We need stricter traffic laws
February 10, 2013
There have been some excellent comments made recently in
The Royal Gazette by Dr Froncioni regarding road traffic crashes. The personal tragedies involved in these events are terrible.
However, the recent road safety statistics recently published in
The Royal Gazette contain a typical Bermudian misdirection. There is a category entitled ‘Bad Road Surfaces (wet road)’, the implication being that any traffic crash that occurs on a wet road is not the fault of the driver. More correctly this row should be labelled ‘Poor Driving’, or those crash numbers should be added to the ‘Inattention’ or ‘Inexperienced’ rows. In other words, you should drive at a speed appropriate for the conditions (whether wet road, sand on the road, a sharp curve, etc), else you have caused the crash. There is usually no legitimate reason why a wet road should cause a crash. This is why the worldwide official designation is now RTC (road traffic crash — they are not RTAs because they are not “accidents”).
We’re not told how many of the drivers listed in
The Royal Gazette in the above categories paid fines for their poor driving, “entering main road too carelessly”, “following too closely”, “inattention”, “inexperience” and “improper overtaking” — it should be most. How many drivers have been cited for speeding in the year? That’s likely a pretty small number.
In addition to the personal tragedies, the epidemic in Bermuda of bad riding and driving and excessive speed contributes large numbers to Bermuda’s healthcare costs. In a recent year’s statistics there were just under 1,980 road traffic accident victims transported by ambulance to the hospital — that’s over five per day, almost all are bike riders. Therefore, an entire ambulance and crew are employed full-time transporting RTA victims to hospital. Add up the cost of the ambulance, salary for two crew, maintenance, gas, etc. What do you think that does to Bermuda’s healthcare costs?
Of those RTA victims transported to hospital, almost 200 were admitted to the hospital, more than one every other day. What do you think that does to Bermuda’s healthcare costs?
More than one per month of these RTA victims needed to have emergency air evacuation off-island because of the severity of their injuries. An air-evacuation costs at least $15,000 simply for the flight. Add to that a minimum of $250,000 for the average stay for a serious trauma victim in an intensive care unit etc in a major metropolitan US hospital, and now you’re into serious money. And remember, not all of these victims have health insurance which will pay the costs, and even if they do, all of us will pay the costs eventually, one way or another.
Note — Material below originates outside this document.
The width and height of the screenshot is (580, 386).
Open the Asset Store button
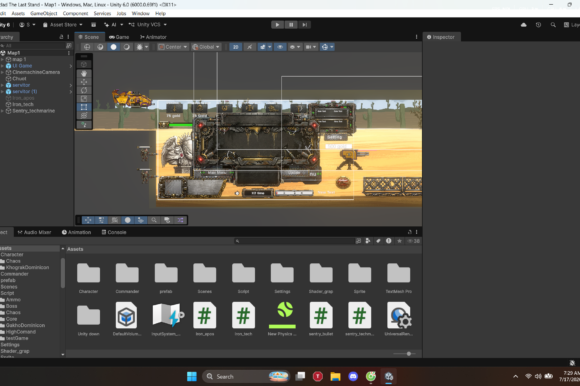[x=63, y=25]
The total for a year for all of these road traffic crashes and related costs probably comes to at least $5 million, and certainly more if you factor in lost productivity, etc. What do you think this does to Bermuda’s healthcare costs?
We’re all paying for this carnage. We wouldn’t have to if everyone drove slower, didn’t drive impaired, and drove more cautiously. We would if the Government and the police would enforce the traffic laws, but they haven’t. Why? It’s in the Tumin report on the criminal justice system in Bermuda (1992) which recommended a lenient approach to traffic law enforcement. Is it better if our speeders eventually kill themselves or other innocent road users, or pay fines and go to goal?
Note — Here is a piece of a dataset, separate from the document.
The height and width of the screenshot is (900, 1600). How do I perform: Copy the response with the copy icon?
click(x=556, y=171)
Every time I’m passed (in either direction) by someone driving in excess of 80kph, which is not that uncommon in Bermuda for cars or bikes, I know that some simple thing like a bit of sand or a dog running into the street could end up in a head-on collision with that idiot. That is why all of us are being disrespected by the speeders and passers on blind turns!
I’m disrespected every day that I’m on the roads by their callous disregard for my rights on the road and in my health insurance costs.
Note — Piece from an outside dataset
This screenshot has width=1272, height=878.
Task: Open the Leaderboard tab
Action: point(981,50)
The Government bus drivers are offenders also, often driving above the speed limit in the largest vehicles on the road. Bus drivers should get one warning for speeding on the job and then be sacked for a repeat offence. They’re risking my life every time they speed past me.
Don’t blame the healthcare system for these traffic accident costs. They are the responsibility of the Bermuda driving and riding public, and the non-enforcing Government and police.
Simply, Bermuda needs strict traffic law enforcement to keep our young men alive, and the collection of the fines would easily pay for it, and help the government and health finances.